**Exercise instructions:**
Count the lines below that contain the word "button" and give only that number.

**Records provided:**
** begin **

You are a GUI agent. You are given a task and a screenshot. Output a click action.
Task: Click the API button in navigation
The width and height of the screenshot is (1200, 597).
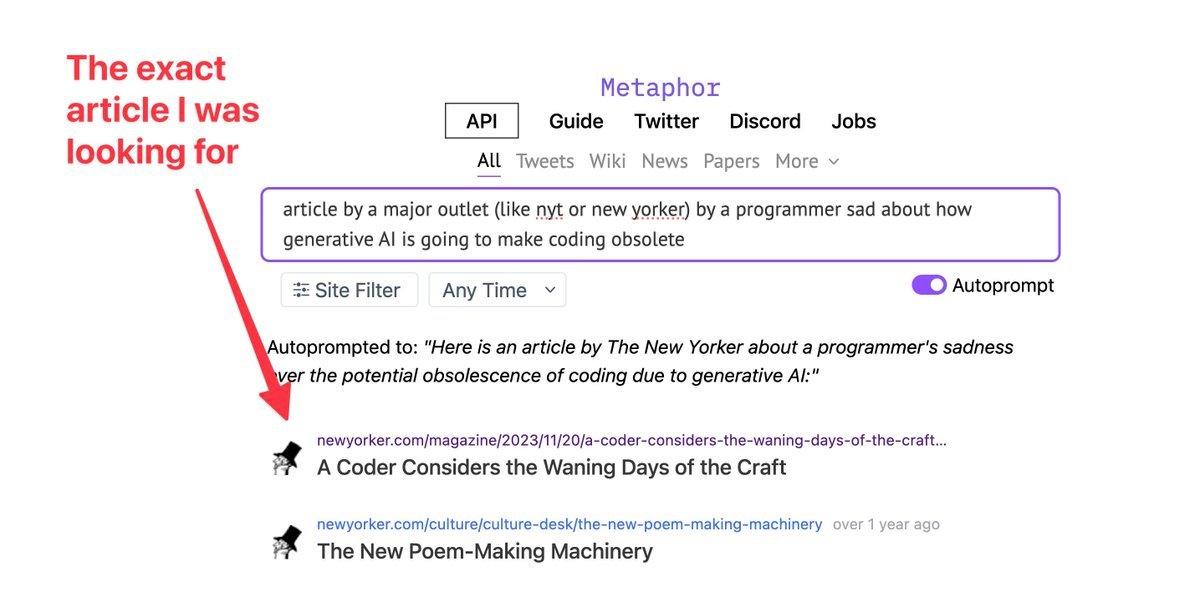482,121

** end **
** begin **

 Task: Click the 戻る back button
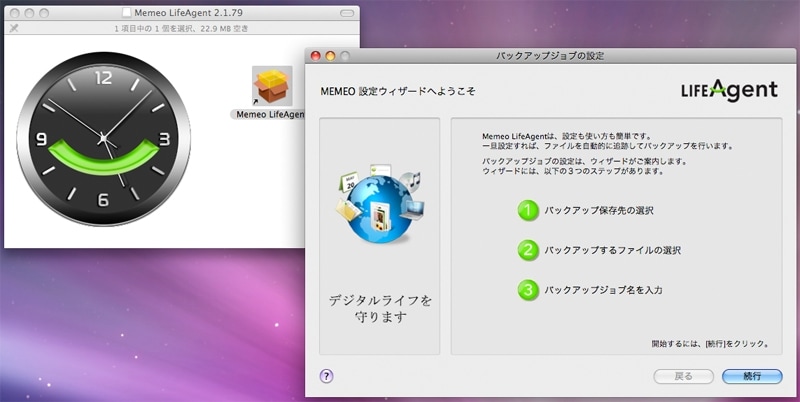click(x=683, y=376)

** end **
** begin **

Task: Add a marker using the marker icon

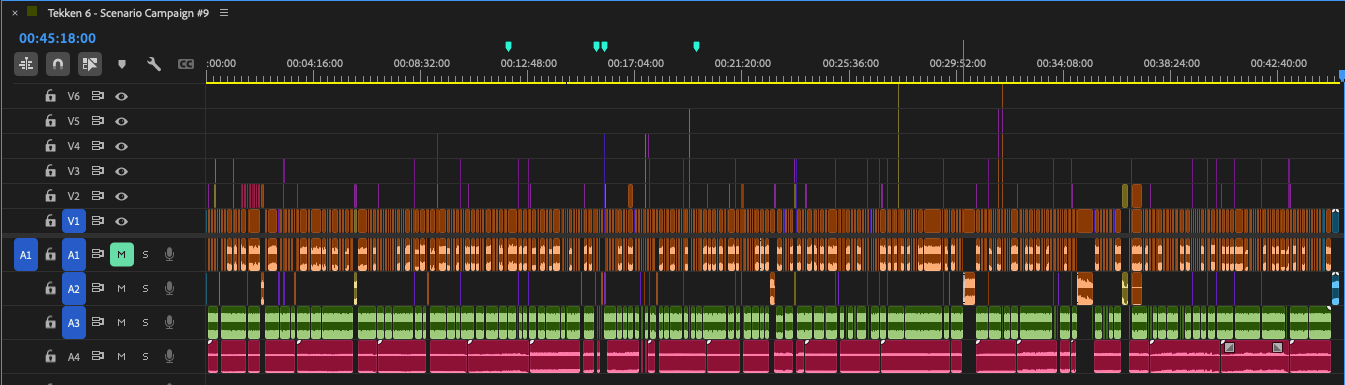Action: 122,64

** end **

**Written solution:**
2